■ Work required: Retype everything in the passage on water and alcohol matrices below, word for word, from "It should be noted that, sugar" down to "alcohol is xylitol.".

■ Selected passage:
-=-=-=-=-

It should be noted that, the water matrix is used for producing smoke and dissolving an essence and other substances, and the alcohol matrix is used for dissolving an essence, preventing corrosion, and inhibiting coagulation.

It should be noted that, the alcohol matrix may comprise at least one of propylene glycol and glycerol, which is not specifically limited herein. In the embodiment of the present disclosure, the water matrix may comprise:

• • 60% to 99% by mass percentage of water and 1% to 40% by mass percentage of sugar alcohol;
  • preferably, 60% to 90% by mass percentage of water and 10% to 40% by mass percentage of sugar alcohol;
  • preferably, 60% to 80% by mass percentage of water and 20% to 40% by mass percentage of sugar alcohol;
  • preferably, 60% to 70% by mass percentage of water and 30% to 40% by mass percentage of sugar alcohol; and
  • more preferably, 67% by mass percentage of water and 33% by mass percentage of sugar alcohol.

It should be noted that, sugar alcohol may be at least one selected form the group consisting of erythritol, xylitol, mannitol, and sorbitol; and preferably, sugar alcohol is xylitol.

-=-=-=-=-

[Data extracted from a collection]
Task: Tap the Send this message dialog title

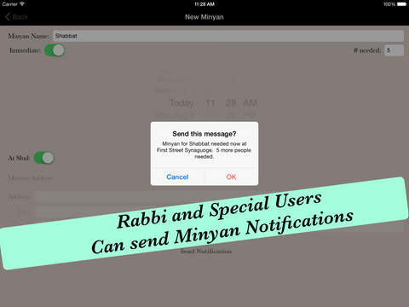Action: pos(205,134)
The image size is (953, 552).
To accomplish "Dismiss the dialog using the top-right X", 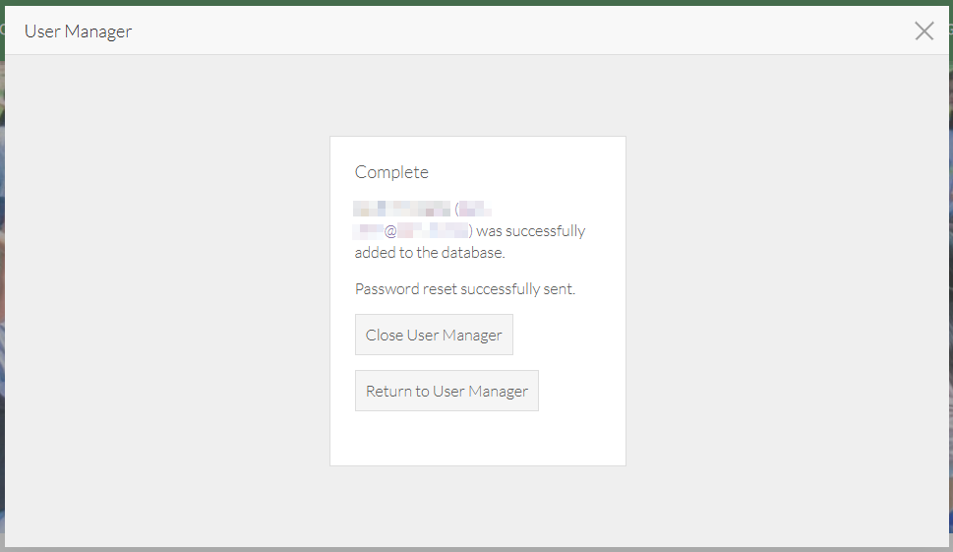I will pyautogui.click(x=923, y=31).
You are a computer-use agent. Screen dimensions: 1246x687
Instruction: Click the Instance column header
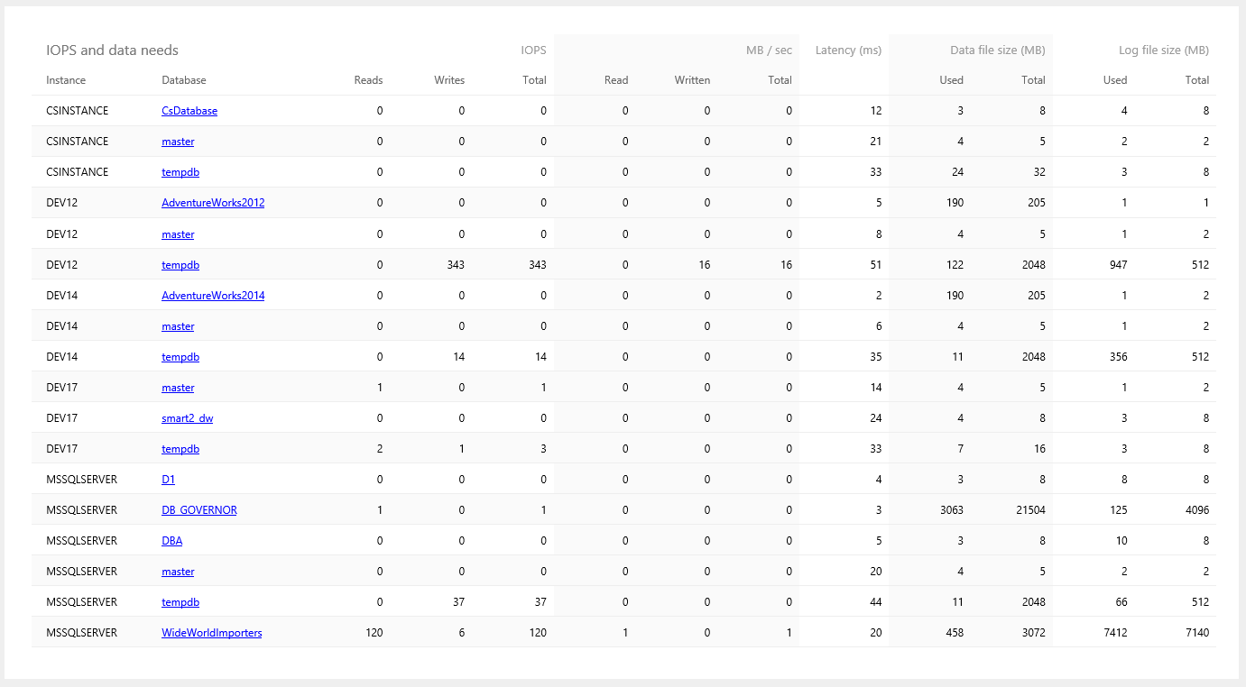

-=-=-=-=-

■ Response area:
It should be noted that, sugar alcohol may be at least one selected form the group consisting of erythritol, xylitol, mannitol, and sorbitol; and preferably, sugar alcohol is xylitol.